> **Stored records**:
--- START ---
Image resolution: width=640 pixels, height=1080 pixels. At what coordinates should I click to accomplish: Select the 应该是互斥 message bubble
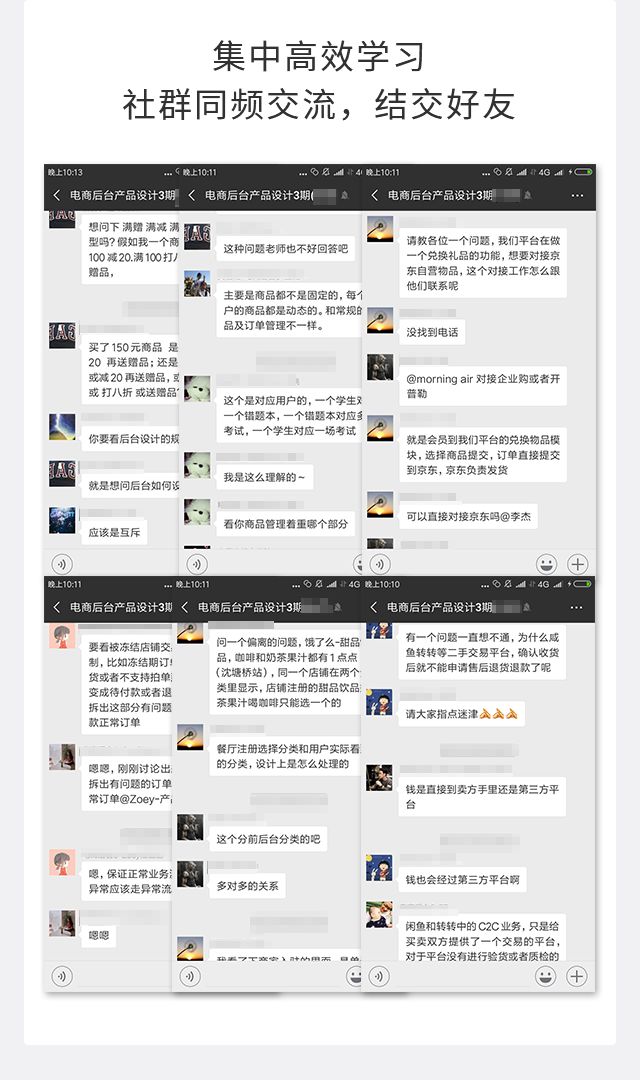pyautogui.click(x=114, y=532)
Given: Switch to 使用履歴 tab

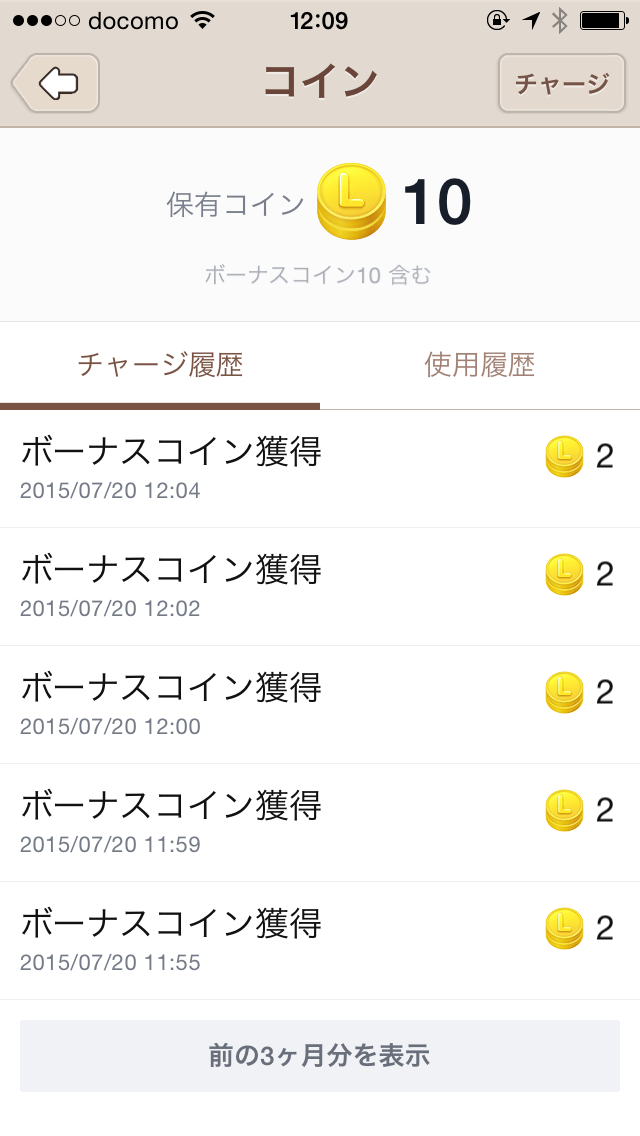Looking at the screenshot, I should pos(480,366).
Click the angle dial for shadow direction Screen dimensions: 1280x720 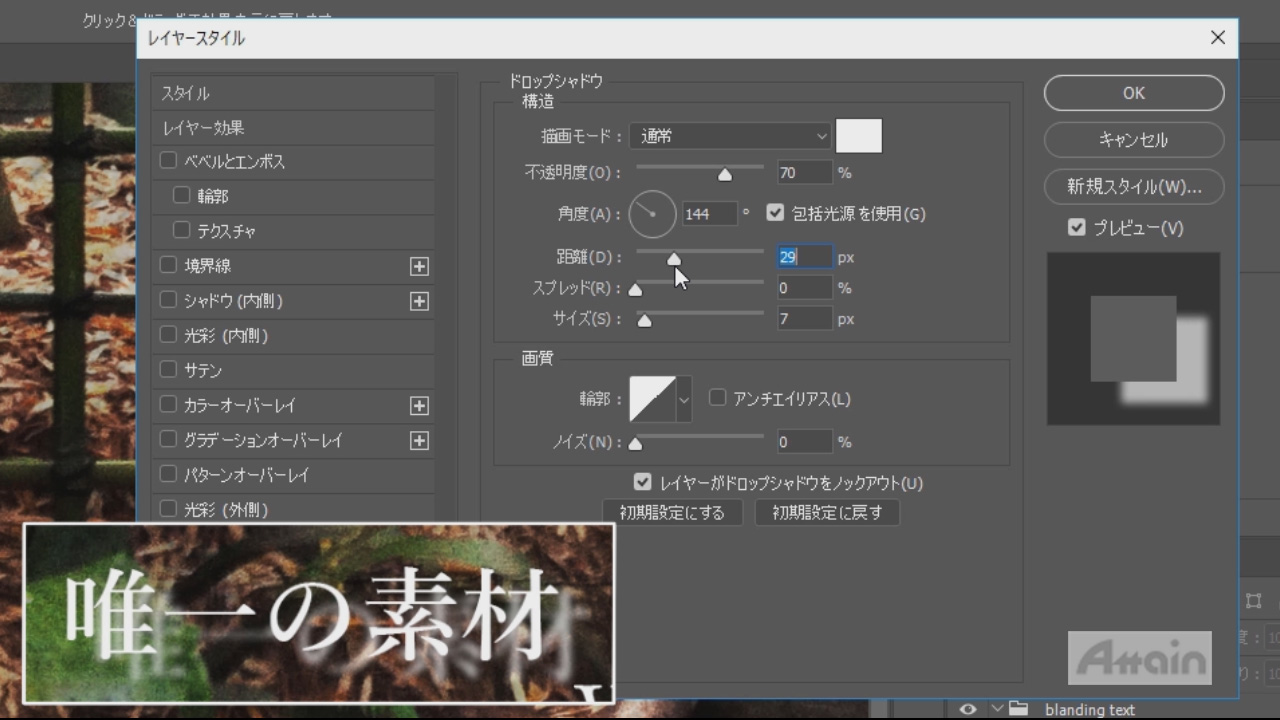tap(652, 213)
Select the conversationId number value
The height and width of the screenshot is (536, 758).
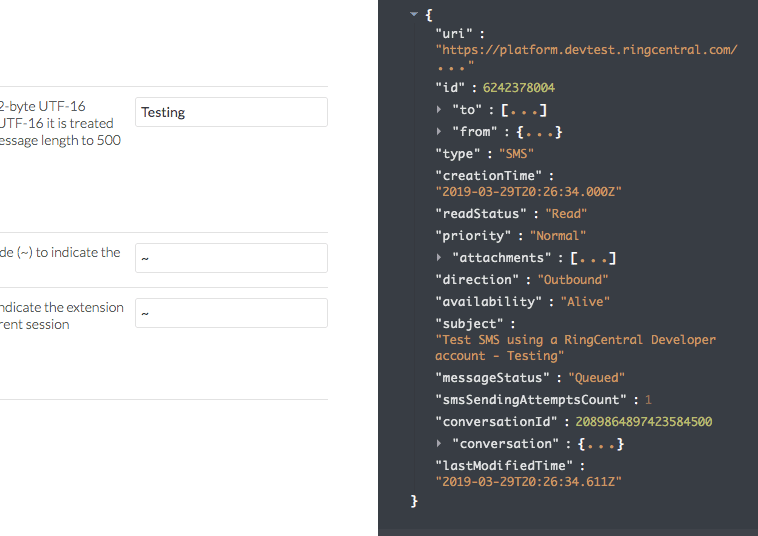[638, 422]
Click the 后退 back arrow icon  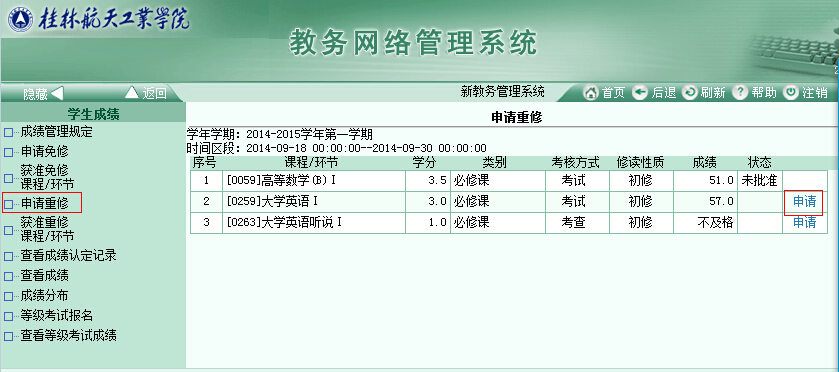point(640,93)
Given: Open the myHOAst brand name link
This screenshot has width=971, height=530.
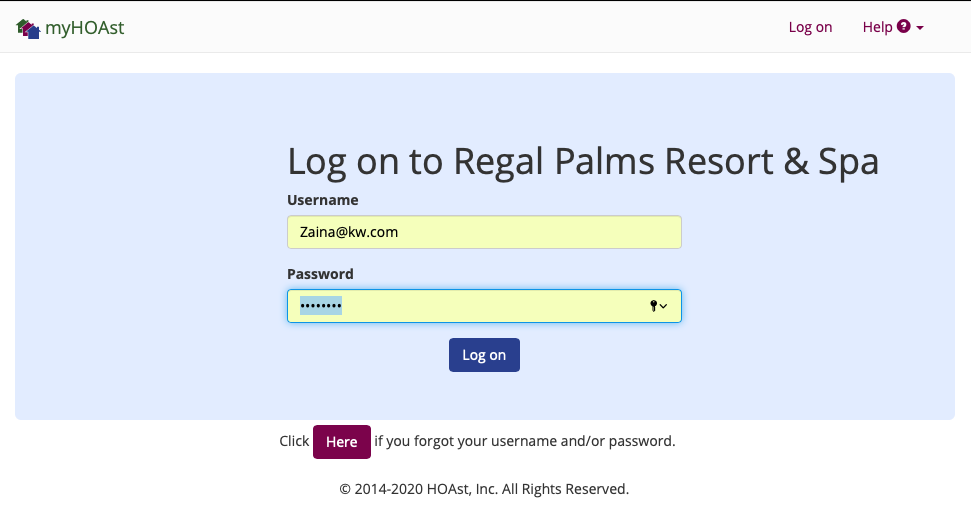Looking at the screenshot, I should pyautogui.click(x=85, y=28).
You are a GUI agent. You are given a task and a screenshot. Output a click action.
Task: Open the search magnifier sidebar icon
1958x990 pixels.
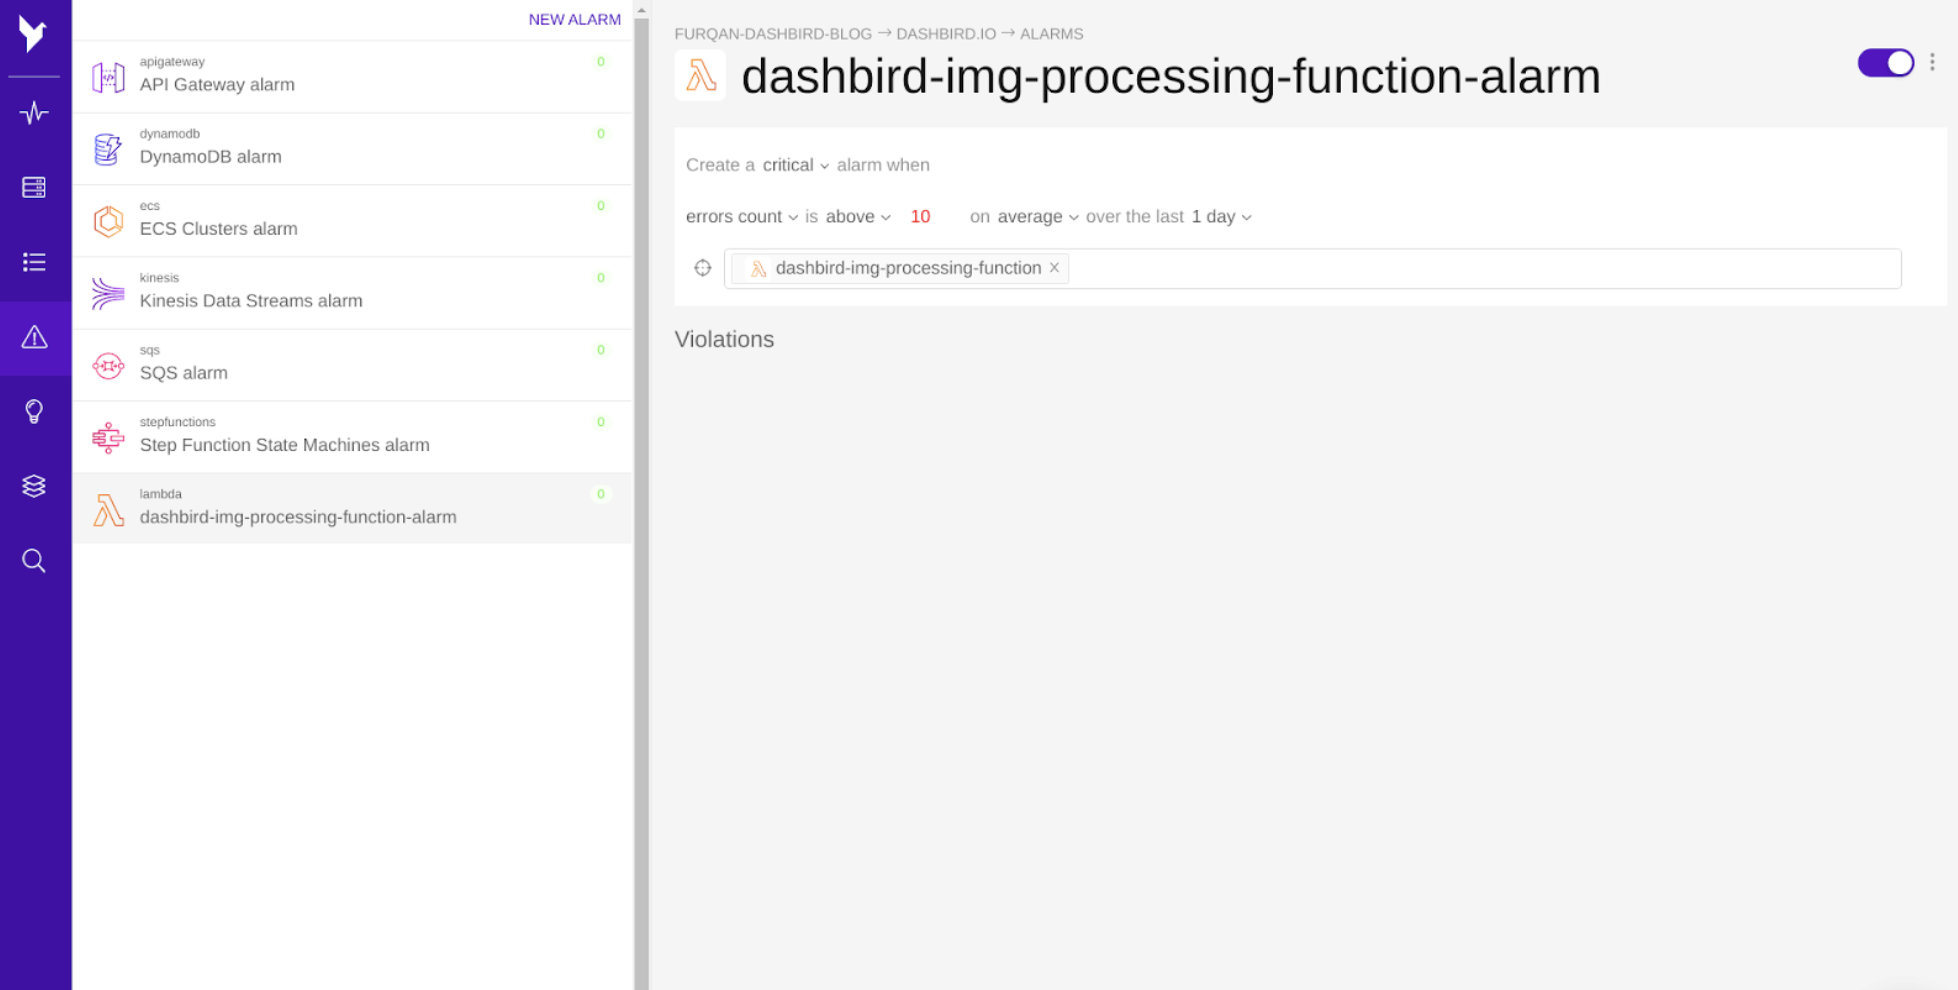34,561
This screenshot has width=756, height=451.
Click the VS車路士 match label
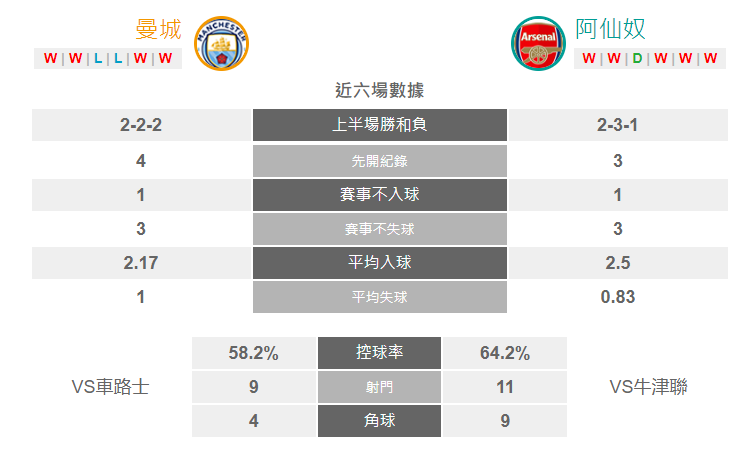pos(110,387)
--- END ---
> **Task details**:
Search the records for the string "Open" and report each line that has it.

> **Output for this task**:
Given: Open the myHOAst brand name link
Task: Open the search magnifier sidebar icon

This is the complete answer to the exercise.